>>>

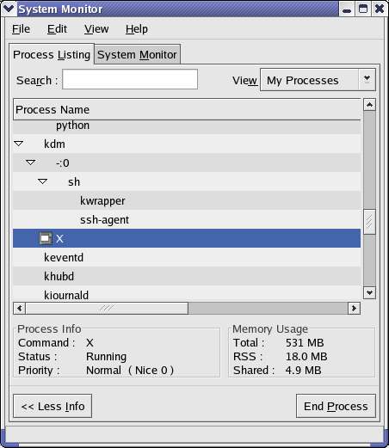Click the End Process button
This screenshot has width=389, height=448.
(x=336, y=406)
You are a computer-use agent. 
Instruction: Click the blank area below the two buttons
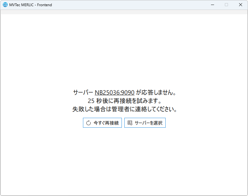point(123,161)
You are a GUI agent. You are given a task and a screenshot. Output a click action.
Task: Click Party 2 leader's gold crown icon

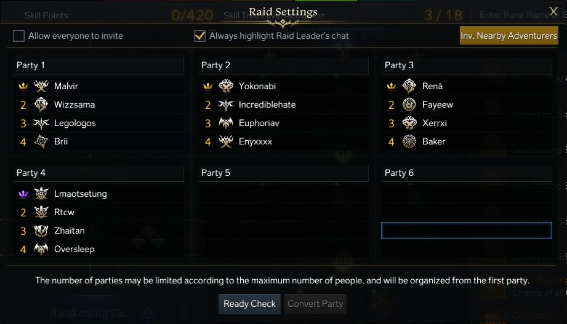tap(208, 86)
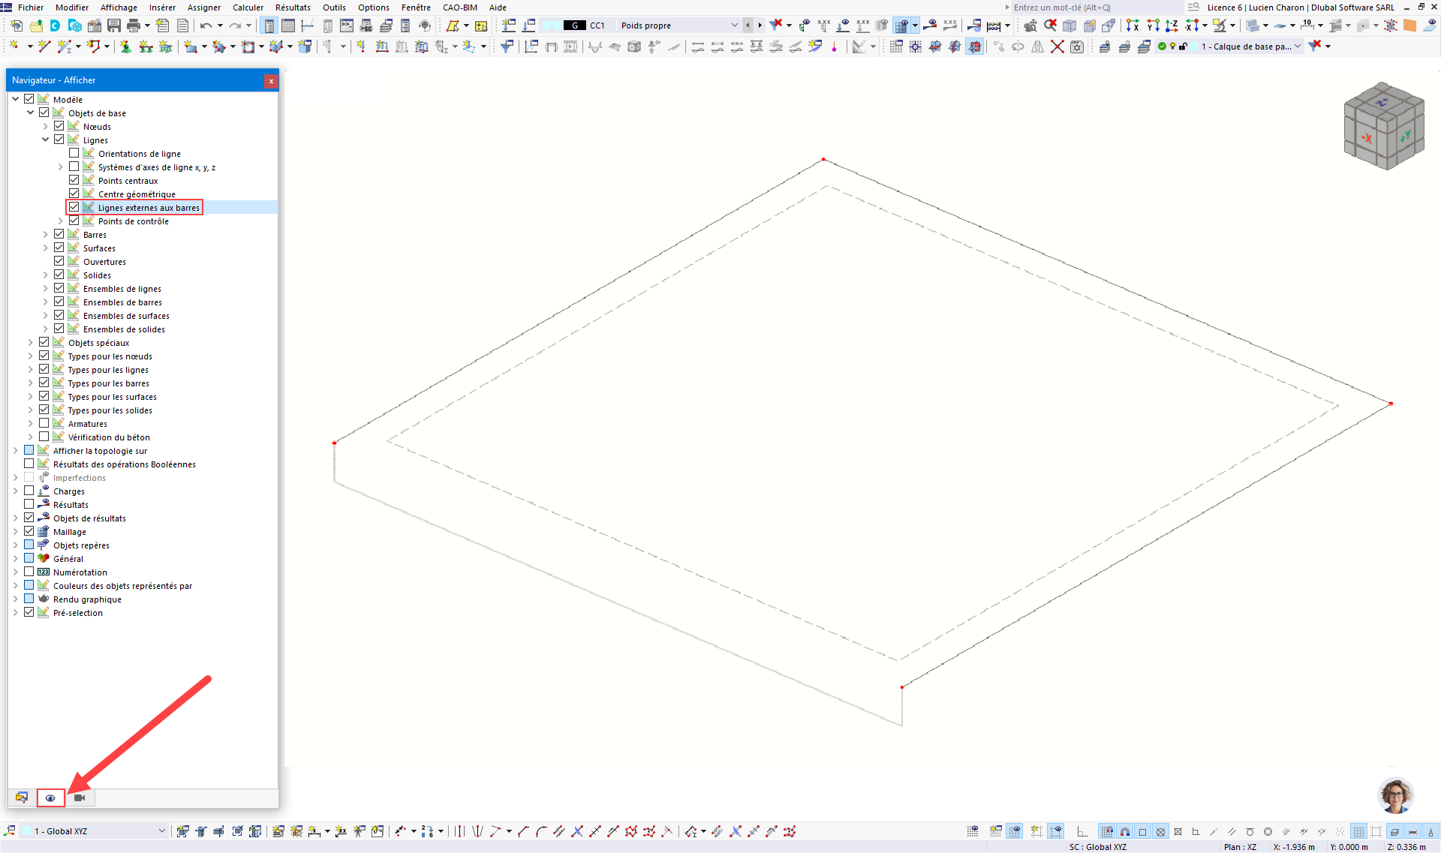Toggle the magnet snap icon in the status bar

coord(1124,830)
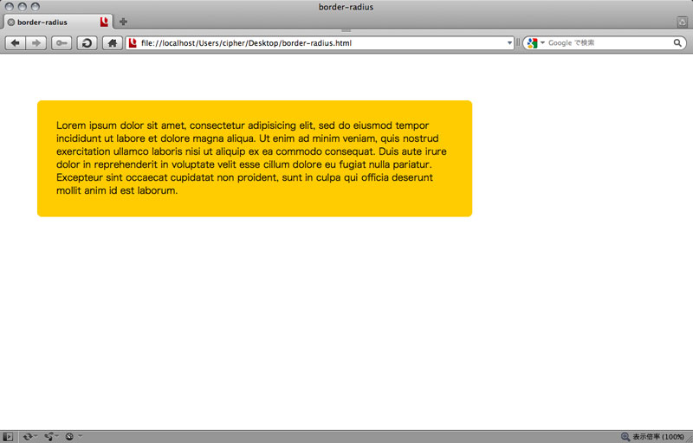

<<<

- What to work on
Copy the material above line for line, leaving out the pictures.

- The response
Click the End Process button
This screenshot has width=389, height=448.
(x=336, y=406)
You are a computer-use agent. 
Instruction: Click the blank area below the two buttons
point(123,161)
You are a GUI agent. You are given a task and a screenshot. Output a click action.
Task: Click Party 2 leader's gold crown icon

tap(208, 86)
Toggle the magnet snap icon in the status bar

coord(1124,830)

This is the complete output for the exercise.